Provisional Ballot Battle

The state constitution makes no mention of precincts and says qualified voters shall be electors of their county.

Civil rights groups are using the language to challenge a state law, which requires voters to be in the right precinct, not just the right county when they are casting a provisional ballot.

Jonathan Weissglass, AFL-CIO attorney, says, "What the constitution requires is that you vote in your county because you are an elector of the county.

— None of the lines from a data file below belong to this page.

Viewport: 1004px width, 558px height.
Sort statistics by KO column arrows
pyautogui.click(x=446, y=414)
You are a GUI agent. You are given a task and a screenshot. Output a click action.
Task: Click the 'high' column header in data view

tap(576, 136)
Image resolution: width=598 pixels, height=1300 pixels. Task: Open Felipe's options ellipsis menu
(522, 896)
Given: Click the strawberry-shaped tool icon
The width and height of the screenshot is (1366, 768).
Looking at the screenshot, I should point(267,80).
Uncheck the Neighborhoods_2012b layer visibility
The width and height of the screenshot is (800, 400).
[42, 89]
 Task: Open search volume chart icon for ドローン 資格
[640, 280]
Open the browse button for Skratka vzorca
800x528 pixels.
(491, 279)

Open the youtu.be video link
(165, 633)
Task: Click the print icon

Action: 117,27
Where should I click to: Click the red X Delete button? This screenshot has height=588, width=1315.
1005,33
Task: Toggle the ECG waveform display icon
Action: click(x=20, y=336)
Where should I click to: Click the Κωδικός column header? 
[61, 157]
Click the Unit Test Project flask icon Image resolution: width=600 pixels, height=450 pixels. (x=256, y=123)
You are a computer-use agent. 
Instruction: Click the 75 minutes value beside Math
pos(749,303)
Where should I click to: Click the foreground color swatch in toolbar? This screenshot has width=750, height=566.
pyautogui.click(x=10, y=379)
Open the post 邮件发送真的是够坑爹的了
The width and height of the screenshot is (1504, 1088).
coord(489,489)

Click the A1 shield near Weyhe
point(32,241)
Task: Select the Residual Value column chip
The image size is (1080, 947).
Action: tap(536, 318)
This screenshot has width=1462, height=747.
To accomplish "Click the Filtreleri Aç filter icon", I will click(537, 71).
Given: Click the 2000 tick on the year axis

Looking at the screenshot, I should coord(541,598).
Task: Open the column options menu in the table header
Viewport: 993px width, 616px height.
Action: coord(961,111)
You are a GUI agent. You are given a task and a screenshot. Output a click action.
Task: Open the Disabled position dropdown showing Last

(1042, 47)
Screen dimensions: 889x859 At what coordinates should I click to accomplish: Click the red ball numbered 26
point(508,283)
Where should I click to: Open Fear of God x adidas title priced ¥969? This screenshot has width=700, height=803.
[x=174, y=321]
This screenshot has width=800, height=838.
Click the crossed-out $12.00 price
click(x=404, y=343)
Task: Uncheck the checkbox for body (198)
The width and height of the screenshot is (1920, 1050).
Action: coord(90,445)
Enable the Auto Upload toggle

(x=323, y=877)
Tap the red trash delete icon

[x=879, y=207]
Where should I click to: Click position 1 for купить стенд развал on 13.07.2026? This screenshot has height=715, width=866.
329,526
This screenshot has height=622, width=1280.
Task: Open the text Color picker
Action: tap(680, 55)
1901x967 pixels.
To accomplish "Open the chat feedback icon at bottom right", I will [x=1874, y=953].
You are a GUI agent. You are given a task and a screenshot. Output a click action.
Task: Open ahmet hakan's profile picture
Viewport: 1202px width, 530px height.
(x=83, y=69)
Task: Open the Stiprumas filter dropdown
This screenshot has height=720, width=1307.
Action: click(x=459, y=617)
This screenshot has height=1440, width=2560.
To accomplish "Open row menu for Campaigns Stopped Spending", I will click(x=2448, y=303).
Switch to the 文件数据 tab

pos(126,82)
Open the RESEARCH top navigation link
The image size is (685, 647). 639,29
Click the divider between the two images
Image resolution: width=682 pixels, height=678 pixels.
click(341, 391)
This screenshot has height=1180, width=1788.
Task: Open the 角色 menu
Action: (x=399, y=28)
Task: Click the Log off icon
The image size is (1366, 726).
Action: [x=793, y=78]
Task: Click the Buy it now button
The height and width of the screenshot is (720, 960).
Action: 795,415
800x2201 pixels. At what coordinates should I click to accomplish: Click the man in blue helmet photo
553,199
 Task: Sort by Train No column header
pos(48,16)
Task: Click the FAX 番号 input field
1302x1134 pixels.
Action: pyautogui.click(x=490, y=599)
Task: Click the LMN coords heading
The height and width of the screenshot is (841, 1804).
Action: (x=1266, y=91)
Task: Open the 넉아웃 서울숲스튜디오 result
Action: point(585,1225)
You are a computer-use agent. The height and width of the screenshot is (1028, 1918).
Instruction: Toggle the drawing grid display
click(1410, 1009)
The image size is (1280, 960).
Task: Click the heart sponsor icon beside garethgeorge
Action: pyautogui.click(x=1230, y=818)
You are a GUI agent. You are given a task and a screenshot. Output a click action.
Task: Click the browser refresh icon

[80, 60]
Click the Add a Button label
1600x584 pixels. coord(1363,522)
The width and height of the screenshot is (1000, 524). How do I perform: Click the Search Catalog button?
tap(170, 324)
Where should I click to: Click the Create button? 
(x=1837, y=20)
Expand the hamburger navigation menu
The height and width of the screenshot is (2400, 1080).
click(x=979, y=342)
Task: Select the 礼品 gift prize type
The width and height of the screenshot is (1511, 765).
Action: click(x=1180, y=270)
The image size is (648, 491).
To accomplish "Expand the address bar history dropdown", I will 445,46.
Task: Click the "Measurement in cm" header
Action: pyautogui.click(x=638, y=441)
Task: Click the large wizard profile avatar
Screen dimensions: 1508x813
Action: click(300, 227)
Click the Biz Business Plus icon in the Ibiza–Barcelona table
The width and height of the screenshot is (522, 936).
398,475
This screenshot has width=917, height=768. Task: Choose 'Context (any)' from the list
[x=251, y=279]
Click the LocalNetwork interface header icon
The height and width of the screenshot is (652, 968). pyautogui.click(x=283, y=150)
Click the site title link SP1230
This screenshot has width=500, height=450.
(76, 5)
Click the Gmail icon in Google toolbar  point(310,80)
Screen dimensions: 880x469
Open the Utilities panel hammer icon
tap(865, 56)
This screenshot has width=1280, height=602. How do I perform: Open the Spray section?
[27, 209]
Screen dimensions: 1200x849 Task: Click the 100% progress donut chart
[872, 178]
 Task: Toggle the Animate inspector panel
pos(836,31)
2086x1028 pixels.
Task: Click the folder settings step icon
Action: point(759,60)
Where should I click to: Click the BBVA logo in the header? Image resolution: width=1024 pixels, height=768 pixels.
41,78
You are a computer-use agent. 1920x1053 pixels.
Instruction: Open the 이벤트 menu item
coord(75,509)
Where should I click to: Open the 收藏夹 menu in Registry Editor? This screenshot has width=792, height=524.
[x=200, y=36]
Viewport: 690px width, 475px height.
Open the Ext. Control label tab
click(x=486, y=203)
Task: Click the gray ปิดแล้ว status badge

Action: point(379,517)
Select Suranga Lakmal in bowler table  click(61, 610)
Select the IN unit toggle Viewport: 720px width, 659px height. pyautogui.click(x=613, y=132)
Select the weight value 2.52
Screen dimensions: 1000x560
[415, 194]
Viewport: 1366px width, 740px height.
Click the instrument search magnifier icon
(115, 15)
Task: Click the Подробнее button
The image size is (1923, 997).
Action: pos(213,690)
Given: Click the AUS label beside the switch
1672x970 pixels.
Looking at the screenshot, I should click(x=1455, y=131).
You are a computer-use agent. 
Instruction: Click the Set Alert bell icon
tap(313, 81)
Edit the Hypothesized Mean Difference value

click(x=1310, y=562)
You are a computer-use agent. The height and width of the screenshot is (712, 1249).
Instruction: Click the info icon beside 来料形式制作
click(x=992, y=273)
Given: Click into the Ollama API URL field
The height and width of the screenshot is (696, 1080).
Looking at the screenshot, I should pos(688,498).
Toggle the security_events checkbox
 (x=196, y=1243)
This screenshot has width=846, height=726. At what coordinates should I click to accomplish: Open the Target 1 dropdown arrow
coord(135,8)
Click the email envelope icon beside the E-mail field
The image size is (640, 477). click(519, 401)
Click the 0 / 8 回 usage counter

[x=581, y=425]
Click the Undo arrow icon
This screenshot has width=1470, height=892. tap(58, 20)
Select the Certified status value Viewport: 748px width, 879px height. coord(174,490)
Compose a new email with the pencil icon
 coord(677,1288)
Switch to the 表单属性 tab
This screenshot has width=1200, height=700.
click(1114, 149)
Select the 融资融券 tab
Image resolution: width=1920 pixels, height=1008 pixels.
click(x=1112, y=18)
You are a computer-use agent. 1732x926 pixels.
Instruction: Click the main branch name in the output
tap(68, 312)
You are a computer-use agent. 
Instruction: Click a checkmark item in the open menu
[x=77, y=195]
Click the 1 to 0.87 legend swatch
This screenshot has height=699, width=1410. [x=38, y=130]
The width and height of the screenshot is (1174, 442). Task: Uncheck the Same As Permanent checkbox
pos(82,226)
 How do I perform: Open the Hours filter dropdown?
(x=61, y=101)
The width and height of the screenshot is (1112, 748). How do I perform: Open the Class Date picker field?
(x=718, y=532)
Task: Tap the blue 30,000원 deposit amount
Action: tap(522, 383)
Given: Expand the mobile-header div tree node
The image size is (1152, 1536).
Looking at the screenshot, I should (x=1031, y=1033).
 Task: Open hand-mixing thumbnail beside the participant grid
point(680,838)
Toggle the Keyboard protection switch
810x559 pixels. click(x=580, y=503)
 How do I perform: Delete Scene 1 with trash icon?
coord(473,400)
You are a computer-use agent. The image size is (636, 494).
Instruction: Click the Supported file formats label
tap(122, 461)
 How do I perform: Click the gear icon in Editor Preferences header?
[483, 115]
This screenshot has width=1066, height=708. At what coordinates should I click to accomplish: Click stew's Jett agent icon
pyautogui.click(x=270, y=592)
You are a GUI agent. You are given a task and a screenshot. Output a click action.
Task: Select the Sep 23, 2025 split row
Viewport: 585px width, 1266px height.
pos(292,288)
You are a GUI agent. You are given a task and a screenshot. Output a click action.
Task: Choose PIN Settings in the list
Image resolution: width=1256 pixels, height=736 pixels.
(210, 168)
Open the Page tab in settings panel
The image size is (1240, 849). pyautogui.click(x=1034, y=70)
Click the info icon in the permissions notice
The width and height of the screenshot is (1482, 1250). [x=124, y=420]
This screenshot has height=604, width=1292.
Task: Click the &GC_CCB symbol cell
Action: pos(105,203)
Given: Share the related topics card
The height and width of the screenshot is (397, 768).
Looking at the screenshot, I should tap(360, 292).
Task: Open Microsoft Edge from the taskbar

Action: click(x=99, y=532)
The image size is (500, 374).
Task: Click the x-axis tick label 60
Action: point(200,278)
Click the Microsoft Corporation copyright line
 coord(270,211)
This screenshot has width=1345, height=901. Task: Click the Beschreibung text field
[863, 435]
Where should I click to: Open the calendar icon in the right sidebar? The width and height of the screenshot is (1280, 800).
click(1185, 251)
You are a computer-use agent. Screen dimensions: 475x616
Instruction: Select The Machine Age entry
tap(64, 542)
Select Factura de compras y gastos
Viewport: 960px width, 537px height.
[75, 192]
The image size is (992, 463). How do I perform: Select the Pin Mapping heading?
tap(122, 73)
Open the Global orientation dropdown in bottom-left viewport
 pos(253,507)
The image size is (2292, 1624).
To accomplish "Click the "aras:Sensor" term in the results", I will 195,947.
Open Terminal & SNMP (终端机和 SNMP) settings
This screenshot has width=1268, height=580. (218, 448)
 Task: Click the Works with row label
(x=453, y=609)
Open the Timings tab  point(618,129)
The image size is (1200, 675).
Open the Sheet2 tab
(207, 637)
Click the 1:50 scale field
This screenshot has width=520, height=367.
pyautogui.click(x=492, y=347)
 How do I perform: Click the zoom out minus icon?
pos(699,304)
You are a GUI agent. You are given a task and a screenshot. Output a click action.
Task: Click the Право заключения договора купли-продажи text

The precinct, there is nothing magical about the precinct, what’s magical is that every vote be counted."

With four hurricanes and thousands of people displaced, judges expressed concern that voters would not know where to go.

Justice Peggy Quince says, "A lot of people have left their homes because of these hurricanes and may or may not get their mail forwarded."

But the lawyer for state elections supervisors says allowing voters to show up anywhere could cause chaos.

Ron Labasky of the Florida Association of Elections Supervisors says, "If large numbers of people went to a certain location there wouldn’t be sufficient ballots, and then the canvassing boards would be presented with a tremendous problem in trying to count those."

In the end, the civil rights groups hope that the court rules as it has in the past in favor of counting every vote.

Alma Gonzalez, AFL-CIO, says, "Because the constitution clearly says if you are an eligible voter and you have done everything in your power to register to vote, and to show up on Election Day to have your voice heard, then your voice ought to be heard."

With the election just over two weeks away, a speedy decision is expected.